# [Assignment]
Scan the listing beneath this sentence. Report each line with the word "field".

:: Entries provided ::

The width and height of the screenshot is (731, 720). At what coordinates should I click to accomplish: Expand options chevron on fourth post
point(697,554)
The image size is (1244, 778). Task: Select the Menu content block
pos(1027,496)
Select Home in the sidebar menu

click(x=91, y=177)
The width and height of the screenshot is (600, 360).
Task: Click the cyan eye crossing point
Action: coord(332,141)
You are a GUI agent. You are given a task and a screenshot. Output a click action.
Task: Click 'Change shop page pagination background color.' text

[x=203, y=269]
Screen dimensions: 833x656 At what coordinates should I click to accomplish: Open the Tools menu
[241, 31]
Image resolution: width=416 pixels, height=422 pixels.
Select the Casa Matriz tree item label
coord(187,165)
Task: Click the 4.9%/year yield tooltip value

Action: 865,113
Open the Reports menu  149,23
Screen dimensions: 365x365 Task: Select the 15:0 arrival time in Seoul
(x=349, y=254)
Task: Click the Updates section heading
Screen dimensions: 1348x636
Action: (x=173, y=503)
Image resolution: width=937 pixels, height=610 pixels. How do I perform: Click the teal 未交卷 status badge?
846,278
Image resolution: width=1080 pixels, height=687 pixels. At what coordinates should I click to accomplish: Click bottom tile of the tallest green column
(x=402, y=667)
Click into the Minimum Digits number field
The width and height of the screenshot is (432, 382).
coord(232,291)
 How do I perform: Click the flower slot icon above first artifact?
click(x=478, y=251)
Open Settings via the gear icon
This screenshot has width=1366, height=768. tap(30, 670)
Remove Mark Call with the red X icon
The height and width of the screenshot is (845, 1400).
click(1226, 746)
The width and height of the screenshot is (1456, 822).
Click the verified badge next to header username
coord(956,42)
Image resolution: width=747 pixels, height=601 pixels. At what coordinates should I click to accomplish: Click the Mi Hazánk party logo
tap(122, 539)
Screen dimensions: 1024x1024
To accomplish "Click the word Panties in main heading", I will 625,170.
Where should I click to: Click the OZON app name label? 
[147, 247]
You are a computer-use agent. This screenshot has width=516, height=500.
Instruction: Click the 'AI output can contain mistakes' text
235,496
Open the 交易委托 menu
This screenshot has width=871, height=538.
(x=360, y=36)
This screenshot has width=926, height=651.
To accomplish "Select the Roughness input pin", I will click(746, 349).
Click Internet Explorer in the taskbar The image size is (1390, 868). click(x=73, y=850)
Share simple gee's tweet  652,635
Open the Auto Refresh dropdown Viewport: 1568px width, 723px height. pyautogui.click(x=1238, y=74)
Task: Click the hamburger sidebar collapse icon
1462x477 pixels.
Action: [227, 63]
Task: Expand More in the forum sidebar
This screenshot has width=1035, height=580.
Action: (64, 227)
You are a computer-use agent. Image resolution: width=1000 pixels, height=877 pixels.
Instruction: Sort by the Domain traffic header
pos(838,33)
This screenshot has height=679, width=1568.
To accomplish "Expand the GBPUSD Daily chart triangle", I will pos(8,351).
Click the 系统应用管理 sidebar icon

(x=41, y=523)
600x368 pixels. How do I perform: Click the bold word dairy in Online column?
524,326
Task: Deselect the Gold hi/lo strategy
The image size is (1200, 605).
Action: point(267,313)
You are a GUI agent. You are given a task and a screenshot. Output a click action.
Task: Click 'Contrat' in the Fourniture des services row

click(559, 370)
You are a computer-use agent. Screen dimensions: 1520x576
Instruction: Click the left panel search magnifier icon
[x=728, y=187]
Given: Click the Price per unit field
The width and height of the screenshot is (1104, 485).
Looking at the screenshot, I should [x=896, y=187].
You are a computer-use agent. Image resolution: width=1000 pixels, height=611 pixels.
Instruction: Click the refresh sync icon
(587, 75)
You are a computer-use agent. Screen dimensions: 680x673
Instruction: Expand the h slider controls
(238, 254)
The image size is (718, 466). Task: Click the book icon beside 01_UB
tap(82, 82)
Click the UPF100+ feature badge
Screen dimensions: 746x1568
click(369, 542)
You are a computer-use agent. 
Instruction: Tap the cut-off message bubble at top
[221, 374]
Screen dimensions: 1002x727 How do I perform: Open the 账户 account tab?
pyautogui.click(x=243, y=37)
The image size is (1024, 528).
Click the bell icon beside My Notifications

:::

# [Task answer]
Click into the Minimum Digits number field
Given: Click the Price per unit field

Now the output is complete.